Assumtion of regulative feature in AI

"The problem that has gone unnoticed is that if people do partly trust AI systems' explanations more because they implicitly assume that the regulative feature known from human explanations is present, then their trust allocation is partly unwarranted."

Comment:

This passage is interesting because it opens up the debate of how much trust people really have in AI systems. On the one hand, I more or less agree with the author that, if people assume that systems are endowed with this regulatory system, their trust in them would not be entirely justified. However, I believe that if these people assume this regulatory function, it is not because they are "experts" in a specific field, but because they have access to a huge amount of data and the ability to find patterns and similarity. In this case, such trust would be justified for these reasons. In any case, there is not total confidence in AI systems today[2]. So I think that before talking about whether this regulatory function is presupposed, it would be more interesting to talk about trust in general.

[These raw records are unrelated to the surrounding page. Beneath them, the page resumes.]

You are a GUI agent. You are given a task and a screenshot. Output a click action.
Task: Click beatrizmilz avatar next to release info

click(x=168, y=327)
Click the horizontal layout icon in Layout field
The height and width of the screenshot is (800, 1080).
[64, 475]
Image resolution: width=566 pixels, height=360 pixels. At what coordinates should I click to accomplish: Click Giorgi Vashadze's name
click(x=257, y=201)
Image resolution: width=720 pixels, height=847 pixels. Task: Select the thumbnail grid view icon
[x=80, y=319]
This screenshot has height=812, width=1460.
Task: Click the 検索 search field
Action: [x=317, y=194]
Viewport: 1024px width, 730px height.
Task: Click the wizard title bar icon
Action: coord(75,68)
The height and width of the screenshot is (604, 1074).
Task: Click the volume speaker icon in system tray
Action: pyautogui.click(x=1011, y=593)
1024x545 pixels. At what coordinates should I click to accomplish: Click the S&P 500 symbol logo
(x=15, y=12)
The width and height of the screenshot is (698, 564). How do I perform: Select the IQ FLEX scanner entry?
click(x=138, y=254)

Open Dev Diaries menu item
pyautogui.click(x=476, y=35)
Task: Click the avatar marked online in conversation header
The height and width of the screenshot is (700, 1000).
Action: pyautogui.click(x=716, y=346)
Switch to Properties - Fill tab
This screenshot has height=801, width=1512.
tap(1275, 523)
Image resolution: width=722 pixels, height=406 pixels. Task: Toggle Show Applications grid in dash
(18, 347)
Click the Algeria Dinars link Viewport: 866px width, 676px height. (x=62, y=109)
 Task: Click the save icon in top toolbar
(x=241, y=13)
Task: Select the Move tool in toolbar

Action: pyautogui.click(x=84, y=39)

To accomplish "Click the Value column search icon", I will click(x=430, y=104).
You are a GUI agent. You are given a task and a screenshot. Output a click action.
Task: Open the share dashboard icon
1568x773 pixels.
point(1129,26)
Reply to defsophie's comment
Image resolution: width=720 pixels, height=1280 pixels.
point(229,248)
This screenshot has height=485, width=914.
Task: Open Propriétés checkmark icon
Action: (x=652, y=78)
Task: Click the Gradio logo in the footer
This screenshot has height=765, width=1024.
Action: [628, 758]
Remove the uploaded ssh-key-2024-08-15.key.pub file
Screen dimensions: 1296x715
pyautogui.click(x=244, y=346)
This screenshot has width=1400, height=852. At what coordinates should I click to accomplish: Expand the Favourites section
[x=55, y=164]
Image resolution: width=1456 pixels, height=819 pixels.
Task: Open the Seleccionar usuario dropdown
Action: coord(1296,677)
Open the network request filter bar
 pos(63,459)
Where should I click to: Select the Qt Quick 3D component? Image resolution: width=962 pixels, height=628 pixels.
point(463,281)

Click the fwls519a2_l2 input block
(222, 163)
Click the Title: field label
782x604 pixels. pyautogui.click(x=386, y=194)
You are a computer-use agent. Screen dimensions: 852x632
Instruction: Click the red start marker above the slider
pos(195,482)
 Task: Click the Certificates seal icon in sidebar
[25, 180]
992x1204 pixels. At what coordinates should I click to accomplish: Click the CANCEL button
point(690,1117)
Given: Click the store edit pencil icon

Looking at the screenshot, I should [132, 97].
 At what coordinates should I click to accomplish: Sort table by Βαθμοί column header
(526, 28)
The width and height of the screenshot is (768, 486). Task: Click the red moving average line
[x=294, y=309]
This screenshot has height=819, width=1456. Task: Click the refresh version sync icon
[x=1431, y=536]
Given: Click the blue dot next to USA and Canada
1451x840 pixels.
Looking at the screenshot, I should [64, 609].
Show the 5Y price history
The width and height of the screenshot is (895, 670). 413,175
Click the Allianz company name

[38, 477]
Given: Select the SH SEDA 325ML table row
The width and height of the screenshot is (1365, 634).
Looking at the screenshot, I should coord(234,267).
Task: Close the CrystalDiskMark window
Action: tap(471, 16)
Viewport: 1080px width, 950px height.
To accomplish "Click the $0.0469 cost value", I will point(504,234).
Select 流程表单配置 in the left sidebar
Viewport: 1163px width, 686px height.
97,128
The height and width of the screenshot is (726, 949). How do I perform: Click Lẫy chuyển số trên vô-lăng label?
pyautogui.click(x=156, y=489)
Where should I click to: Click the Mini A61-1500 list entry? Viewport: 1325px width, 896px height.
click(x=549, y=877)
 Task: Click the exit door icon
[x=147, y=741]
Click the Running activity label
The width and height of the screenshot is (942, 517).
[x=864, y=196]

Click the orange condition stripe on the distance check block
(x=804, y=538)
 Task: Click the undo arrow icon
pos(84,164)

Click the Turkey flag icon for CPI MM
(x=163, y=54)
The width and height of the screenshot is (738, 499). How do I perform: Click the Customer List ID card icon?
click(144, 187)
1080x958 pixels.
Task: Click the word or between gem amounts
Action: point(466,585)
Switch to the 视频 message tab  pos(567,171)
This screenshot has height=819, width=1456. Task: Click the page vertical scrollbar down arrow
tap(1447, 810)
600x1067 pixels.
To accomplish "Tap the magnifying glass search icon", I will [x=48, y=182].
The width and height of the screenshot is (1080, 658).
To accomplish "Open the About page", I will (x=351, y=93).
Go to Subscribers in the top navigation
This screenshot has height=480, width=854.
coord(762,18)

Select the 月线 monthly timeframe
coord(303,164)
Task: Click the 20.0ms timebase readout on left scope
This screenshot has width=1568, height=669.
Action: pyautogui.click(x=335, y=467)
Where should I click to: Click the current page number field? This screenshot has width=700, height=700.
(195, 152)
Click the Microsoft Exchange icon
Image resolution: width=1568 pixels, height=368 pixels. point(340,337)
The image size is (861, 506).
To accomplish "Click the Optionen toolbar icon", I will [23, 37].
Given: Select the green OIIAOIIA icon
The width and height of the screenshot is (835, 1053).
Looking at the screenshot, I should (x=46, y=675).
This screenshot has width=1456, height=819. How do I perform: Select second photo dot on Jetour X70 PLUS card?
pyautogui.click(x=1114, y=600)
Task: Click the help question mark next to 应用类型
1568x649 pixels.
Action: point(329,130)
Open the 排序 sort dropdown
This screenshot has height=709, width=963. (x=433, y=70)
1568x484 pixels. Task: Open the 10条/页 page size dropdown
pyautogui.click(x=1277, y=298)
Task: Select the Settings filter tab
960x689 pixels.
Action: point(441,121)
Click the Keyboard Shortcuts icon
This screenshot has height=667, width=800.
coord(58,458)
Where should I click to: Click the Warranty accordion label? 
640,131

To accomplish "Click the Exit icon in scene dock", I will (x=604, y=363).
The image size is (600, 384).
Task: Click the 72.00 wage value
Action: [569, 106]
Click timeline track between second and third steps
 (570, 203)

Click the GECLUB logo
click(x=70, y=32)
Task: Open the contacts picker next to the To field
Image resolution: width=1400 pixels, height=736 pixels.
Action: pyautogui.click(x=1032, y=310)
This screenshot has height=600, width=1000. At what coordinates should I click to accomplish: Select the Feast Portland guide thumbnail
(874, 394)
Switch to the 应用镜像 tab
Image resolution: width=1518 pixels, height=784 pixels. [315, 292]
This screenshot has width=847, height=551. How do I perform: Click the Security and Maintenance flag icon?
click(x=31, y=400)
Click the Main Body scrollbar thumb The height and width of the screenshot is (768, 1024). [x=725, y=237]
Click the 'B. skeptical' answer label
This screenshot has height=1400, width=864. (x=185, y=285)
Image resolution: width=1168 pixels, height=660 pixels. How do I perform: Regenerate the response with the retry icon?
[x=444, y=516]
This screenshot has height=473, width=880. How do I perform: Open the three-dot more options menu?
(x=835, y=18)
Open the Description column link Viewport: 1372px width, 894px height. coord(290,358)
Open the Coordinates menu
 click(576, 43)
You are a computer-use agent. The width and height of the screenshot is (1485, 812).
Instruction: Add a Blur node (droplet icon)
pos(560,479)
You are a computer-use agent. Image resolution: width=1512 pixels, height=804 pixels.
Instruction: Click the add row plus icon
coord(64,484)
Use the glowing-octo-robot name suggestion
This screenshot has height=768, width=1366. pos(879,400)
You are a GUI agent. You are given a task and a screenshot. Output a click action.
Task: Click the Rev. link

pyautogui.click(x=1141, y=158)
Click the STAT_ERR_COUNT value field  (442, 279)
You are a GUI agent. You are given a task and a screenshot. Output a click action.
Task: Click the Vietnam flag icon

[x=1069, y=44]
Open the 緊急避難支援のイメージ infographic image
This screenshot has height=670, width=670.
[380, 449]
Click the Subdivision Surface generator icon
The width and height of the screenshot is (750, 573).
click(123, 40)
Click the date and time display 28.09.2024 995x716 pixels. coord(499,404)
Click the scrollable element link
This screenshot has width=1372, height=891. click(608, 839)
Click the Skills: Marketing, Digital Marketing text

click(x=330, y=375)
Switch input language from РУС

opacity in human decision-making

"The opaque parts of the mind that determine HDM outcomes include intuitions, fast automatic response tendencies, and heuristics."

Comment:

This passage is interesting because it opens the debate about how opaque the decisions made by humans are and that, even if the structure is opaque, the source can be transparent. This point is interesting because as discussed in the general commentary of the article, that people's explanations are based on beliefs or intuitions can lead to erroneous explanations. In addition, because of mindshapping one could convince the other person that he or she is right or that what is being explained is justified. However, it is also true that it is possible to know whether the person is basing his explanation on a reliable source or on a mere intuition. In this way the other person can understand where the explanation is coming from and decide whether to believe it or not. On the other hand, an AI system, which has based its explanation on stereotypes for example (which are part of its training data) will always have a "fact-based" reason to justify its decision and therefore it is more difficult to discern whether it is true or not and it will be more difficult to decide whether to believe it or not.

Trust in human decision-making

"One implication of the outlined differences between HDM and ADM is that human reason-giving explanations of HDM and experts' professional decisions can be viewed as in some cases more trustworthy, especially in domains where social feedback on individuals' HDM is common and promotes the regulative impact of the explanations."

Comment:

This passage is interesting because it opens up the debate about how much trust people have in human decisions. I agree with the author that people tend to have greater trust in human justifications, especially if they come from experts. For example, a doctor talking about medicine. Also, I agree that in many cases it is likely to be more reliable or equally reliable. However, the author bases this explanation on the fact that humans have this "self-corrective function" and that is why it is more reliable. But in some cases that may not be enough. Continuing with the example of medicine, in rare diseases or rare cases, an AI system that has access to a lot of data, from many patients, hospitals, countries, could better detect or analyze these cases. A doctor could diagnose wrongly and maybe there is no one who can correct him and activate this "self-corrective function" leaving us with the wrong explanation. So, although I believe that the general public could trust the human explanation more, I don't think it should always be like that.